Das ist zu bejahen. Art. 230 SchKG schweigt sich darüber zwar aus, und Art. 269 SchKG, der die Frage regelt, wie nach Abschluss des Konkursverfahrens entdeckte Vermögenswerte des Schuldners zu verteilen sind, beruht auf anderen Voraussetzungen und ist daher nicht unmittelbar anwendbar, auch sinngemäss nicht. Rechtsprechung und Lehre anerkennen indes, dass der Konkursrichter auf seinen Entscheid zurückkommen kann, wenn nach Einstellung des Verfahrens neues Vermögen des Schuldners entdeckt oder noch Ansprüche angemeldet werden (BGE 102 III 84 E. 5 und 87 III 78 mit Zitaten; ferner BLUMENSTEIN, Handbuch des Schweizerischen Schuldbetreibungsrechtes, S. 744).

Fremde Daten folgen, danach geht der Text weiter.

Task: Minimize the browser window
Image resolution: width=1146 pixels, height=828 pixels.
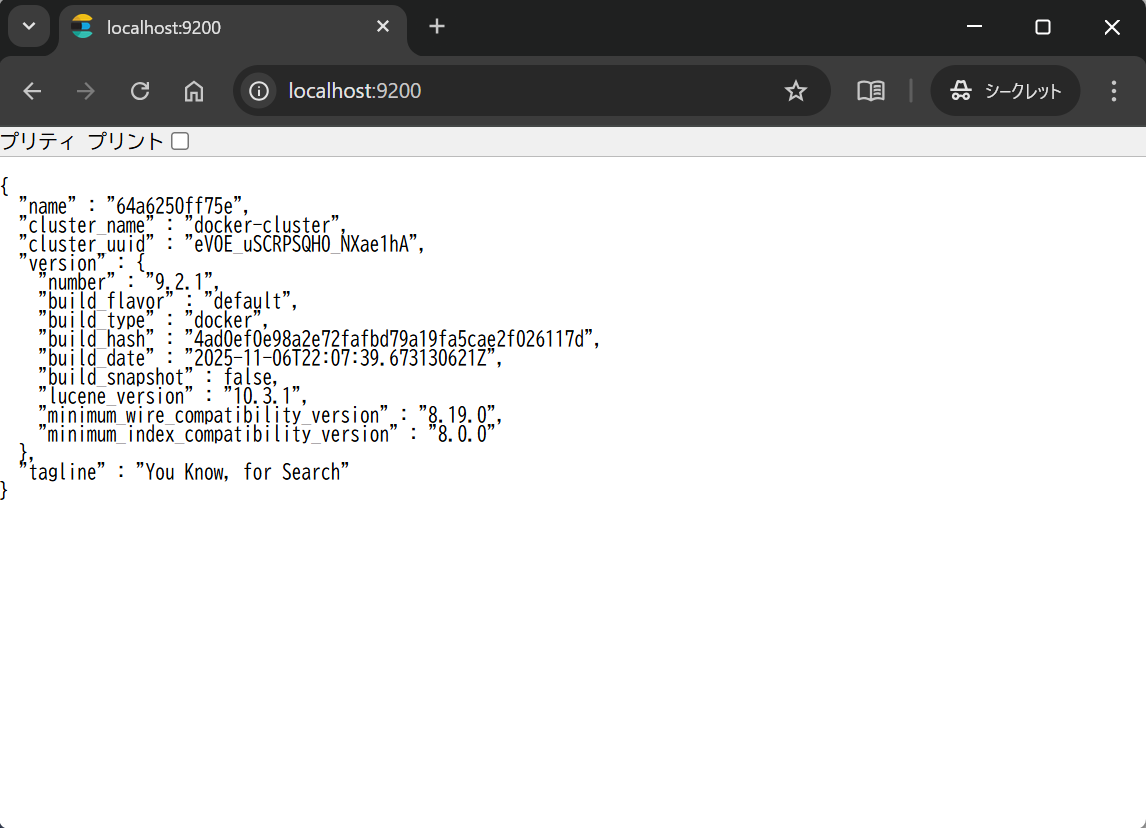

Darf die Gesuchstellerin aber auf einem Ersatzanspruch aus Art. 755 OR beharren und sich den Anspruch gemäss Art. 756 Abs. 2 OR von der Konkursverwaltung abtreten lassen, so kann der Beschwerdeführer im Ernst nicht behaupten, ihre Verantwortlichkeitsansprüche seien aus materiellrechtlichen Gründen offensichtlich nicht
BGE 110 II 396 S. 398
mehr durchsetzbar; jedenfalls ist es nicht Sache der Registerbehörden, darüber endgültig zu befinden (vgl. nicht veröffentlichtes Urteil der I. Zivilabteilung vom 18. September 1984 i.S. Commerzbank AG c. Baumgartner E. 2c).

Dispositiv
Demnach erkennt das Bundesgericht:
Die Verwaltungsgerichtsbeschwerde wird abgewiesen.